STATED TASK: Reproduce the rows below verbatim, from the line containing "Open Загрузки in Quick Access" up to and including the line containing "click(141, 335)". Copy only those lines.

MATERIAL TO PROCESS:
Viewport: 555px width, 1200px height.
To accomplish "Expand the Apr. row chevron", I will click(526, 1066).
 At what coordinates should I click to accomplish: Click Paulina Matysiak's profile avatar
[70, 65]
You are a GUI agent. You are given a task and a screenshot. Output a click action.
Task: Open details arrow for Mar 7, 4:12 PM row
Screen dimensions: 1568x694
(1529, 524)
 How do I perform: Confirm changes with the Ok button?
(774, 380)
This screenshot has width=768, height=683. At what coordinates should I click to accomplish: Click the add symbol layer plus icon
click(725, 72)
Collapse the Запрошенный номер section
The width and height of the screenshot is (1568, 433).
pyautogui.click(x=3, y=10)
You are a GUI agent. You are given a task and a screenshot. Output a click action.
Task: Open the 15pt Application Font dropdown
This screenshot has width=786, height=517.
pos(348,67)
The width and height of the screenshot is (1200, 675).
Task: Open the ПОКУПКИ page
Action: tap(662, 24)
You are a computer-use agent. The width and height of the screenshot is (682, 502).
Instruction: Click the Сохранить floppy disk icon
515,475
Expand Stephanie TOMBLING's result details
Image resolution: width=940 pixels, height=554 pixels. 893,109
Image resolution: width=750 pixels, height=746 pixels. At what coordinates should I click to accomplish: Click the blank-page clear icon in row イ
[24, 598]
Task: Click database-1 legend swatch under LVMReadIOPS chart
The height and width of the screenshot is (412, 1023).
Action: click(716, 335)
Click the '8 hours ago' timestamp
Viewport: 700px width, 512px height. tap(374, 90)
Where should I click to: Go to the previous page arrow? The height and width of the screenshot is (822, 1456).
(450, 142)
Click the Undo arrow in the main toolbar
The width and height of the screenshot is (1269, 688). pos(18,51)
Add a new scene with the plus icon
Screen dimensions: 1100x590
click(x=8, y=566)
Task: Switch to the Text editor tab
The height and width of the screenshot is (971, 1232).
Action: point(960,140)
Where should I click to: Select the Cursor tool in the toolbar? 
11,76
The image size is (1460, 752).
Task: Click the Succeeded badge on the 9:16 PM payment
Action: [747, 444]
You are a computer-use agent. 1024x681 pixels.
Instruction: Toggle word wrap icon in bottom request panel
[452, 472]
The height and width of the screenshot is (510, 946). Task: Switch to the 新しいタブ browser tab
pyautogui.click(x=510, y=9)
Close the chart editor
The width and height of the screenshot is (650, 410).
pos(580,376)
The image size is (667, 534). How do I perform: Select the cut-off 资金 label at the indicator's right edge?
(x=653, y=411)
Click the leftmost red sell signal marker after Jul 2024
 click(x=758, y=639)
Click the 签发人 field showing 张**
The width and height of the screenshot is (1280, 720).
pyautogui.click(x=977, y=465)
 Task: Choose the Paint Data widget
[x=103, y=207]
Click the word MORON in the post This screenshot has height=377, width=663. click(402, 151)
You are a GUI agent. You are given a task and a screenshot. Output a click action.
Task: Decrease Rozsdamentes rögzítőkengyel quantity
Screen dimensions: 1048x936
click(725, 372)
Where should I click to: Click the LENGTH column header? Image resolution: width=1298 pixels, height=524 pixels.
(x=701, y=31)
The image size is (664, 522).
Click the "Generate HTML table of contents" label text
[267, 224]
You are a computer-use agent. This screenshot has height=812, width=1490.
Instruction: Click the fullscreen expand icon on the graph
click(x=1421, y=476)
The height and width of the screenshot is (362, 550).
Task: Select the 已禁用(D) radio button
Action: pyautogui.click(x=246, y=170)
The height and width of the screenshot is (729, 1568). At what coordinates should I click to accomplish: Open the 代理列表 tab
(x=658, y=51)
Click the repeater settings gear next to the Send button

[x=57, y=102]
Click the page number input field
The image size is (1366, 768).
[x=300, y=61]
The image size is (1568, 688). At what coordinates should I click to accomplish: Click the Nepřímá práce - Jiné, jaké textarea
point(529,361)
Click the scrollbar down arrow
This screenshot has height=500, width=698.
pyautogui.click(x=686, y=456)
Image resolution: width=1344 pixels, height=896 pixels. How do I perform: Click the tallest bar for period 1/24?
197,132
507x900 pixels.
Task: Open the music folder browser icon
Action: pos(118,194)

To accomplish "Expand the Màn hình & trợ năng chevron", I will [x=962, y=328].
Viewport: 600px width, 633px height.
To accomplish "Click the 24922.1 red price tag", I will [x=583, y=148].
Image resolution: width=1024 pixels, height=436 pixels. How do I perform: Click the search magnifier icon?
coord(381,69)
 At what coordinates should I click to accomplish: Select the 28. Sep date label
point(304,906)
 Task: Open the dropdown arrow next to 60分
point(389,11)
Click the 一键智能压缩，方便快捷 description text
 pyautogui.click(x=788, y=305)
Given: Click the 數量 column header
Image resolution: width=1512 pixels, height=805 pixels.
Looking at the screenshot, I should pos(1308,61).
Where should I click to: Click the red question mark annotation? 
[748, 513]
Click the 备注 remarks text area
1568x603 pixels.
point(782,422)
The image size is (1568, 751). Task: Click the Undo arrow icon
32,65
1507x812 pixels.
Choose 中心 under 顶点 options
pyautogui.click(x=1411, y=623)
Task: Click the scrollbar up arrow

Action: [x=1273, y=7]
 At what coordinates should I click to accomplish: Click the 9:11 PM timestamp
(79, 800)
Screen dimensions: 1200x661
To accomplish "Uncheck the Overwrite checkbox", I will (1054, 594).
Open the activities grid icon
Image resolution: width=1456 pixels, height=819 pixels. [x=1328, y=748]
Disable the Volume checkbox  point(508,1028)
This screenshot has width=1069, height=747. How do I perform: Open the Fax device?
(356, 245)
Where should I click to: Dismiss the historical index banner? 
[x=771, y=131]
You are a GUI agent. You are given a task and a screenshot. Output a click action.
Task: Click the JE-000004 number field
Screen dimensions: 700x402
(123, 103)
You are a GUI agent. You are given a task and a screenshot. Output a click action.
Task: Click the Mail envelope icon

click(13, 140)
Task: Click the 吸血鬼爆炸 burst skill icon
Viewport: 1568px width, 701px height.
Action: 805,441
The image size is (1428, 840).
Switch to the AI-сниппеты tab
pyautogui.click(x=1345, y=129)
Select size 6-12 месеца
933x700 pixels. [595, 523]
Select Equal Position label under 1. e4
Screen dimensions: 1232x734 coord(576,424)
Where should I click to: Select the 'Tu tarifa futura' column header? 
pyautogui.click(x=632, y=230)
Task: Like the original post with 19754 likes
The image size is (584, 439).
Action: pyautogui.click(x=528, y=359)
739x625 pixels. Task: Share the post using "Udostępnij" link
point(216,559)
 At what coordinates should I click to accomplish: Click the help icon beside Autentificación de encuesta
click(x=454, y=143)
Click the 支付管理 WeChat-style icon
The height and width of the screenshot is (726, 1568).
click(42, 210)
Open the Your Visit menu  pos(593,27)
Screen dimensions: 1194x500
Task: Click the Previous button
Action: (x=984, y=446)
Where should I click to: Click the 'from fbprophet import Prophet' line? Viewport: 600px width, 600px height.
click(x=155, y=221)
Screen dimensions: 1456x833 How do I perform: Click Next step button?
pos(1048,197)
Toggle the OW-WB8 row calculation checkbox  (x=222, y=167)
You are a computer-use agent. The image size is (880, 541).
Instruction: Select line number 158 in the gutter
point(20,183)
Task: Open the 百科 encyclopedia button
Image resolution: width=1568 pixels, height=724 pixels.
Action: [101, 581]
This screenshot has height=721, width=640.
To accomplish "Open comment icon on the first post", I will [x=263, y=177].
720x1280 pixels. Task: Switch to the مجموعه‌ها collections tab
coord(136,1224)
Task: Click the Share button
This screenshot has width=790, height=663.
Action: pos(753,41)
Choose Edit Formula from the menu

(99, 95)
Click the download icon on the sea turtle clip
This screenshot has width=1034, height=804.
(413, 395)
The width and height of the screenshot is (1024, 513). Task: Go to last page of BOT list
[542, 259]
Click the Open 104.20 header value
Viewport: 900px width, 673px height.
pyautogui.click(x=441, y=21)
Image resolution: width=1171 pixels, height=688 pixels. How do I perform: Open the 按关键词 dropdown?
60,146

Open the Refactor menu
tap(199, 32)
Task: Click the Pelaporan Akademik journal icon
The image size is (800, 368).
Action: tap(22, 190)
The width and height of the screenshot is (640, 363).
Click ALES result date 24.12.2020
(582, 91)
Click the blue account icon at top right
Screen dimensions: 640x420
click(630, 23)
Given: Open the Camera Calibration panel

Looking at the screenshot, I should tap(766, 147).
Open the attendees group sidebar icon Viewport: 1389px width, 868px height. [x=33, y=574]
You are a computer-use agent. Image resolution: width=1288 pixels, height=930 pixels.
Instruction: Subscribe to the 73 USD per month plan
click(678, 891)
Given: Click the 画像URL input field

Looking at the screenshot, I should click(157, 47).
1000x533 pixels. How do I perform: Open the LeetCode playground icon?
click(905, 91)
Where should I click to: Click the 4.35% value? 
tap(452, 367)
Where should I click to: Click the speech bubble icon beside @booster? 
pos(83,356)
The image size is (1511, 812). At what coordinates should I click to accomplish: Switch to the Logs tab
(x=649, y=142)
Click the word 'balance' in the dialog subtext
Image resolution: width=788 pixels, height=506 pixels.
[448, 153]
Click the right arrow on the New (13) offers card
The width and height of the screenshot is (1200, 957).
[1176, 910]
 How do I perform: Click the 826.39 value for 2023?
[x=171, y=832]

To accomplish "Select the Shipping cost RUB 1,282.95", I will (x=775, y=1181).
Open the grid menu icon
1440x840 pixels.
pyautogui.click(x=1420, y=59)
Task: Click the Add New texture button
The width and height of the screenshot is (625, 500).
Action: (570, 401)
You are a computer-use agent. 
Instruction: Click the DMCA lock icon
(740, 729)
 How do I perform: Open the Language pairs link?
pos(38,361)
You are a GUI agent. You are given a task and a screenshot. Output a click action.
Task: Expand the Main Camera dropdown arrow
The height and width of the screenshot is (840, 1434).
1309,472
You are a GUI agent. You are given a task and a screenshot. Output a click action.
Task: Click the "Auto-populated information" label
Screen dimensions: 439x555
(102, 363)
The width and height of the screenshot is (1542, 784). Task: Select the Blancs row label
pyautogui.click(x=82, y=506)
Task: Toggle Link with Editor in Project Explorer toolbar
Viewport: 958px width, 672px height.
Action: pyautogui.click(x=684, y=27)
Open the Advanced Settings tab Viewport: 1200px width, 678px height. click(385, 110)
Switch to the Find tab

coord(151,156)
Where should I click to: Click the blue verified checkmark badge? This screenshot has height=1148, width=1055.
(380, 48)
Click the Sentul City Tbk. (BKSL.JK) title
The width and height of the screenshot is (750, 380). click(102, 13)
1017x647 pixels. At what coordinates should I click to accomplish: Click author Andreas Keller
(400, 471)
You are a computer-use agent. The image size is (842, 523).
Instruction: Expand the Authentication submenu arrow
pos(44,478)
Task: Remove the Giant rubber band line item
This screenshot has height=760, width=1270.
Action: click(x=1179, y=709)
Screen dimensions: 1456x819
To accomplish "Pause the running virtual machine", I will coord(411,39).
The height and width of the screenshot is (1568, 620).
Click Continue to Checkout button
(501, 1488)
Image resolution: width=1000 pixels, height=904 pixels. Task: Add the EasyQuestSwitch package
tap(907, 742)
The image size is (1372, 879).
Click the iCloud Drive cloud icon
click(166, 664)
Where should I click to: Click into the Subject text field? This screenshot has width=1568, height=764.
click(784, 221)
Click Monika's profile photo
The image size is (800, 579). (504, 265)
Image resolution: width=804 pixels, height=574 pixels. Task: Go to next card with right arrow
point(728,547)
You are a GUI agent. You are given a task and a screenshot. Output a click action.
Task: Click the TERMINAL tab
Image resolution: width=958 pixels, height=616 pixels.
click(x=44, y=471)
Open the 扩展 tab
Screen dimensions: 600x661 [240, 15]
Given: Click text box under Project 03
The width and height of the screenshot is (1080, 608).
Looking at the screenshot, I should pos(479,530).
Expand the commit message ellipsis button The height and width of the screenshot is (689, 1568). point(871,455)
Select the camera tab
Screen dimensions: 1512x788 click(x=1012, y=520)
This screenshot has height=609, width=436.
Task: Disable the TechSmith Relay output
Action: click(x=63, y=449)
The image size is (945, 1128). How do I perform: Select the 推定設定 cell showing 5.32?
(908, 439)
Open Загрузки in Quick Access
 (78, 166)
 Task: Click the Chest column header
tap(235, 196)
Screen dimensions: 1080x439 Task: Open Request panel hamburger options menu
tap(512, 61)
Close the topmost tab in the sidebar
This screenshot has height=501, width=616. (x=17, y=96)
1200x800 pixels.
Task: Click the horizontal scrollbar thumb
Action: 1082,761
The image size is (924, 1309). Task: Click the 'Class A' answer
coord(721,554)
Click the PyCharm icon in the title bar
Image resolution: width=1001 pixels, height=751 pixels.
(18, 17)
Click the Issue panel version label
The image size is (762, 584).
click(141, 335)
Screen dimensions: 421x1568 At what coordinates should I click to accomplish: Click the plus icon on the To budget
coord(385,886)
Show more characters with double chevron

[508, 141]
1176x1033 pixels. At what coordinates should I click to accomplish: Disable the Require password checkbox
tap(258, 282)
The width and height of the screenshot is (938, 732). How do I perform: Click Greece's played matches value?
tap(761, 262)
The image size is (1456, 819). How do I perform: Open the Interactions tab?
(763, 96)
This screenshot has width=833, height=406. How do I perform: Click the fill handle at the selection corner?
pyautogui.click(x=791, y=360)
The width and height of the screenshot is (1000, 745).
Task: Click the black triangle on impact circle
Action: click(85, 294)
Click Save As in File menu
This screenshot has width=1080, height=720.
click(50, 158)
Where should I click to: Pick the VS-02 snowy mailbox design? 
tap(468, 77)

EXERCISE RESPONSE:
Open Загрузки in Quick Access
 (78, 166)
 Task: Click the Chest column header
tap(235, 196)
Screen dimensions: 1080x439 Task: Open Request panel hamburger options menu
tap(512, 61)
Close the topmost tab in the sidebar
This screenshot has height=501, width=616. (x=17, y=96)
1200x800 pixels.
Task: Click the horizontal scrollbar thumb
Action: 1082,761
The image size is (924, 1309). Task: Click the 'Class A' answer
coord(721,554)
Click the PyCharm icon in the title bar
Image resolution: width=1001 pixels, height=751 pixels.
(18, 17)
Click the Issue panel version label
The image size is (762, 584).
click(141, 335)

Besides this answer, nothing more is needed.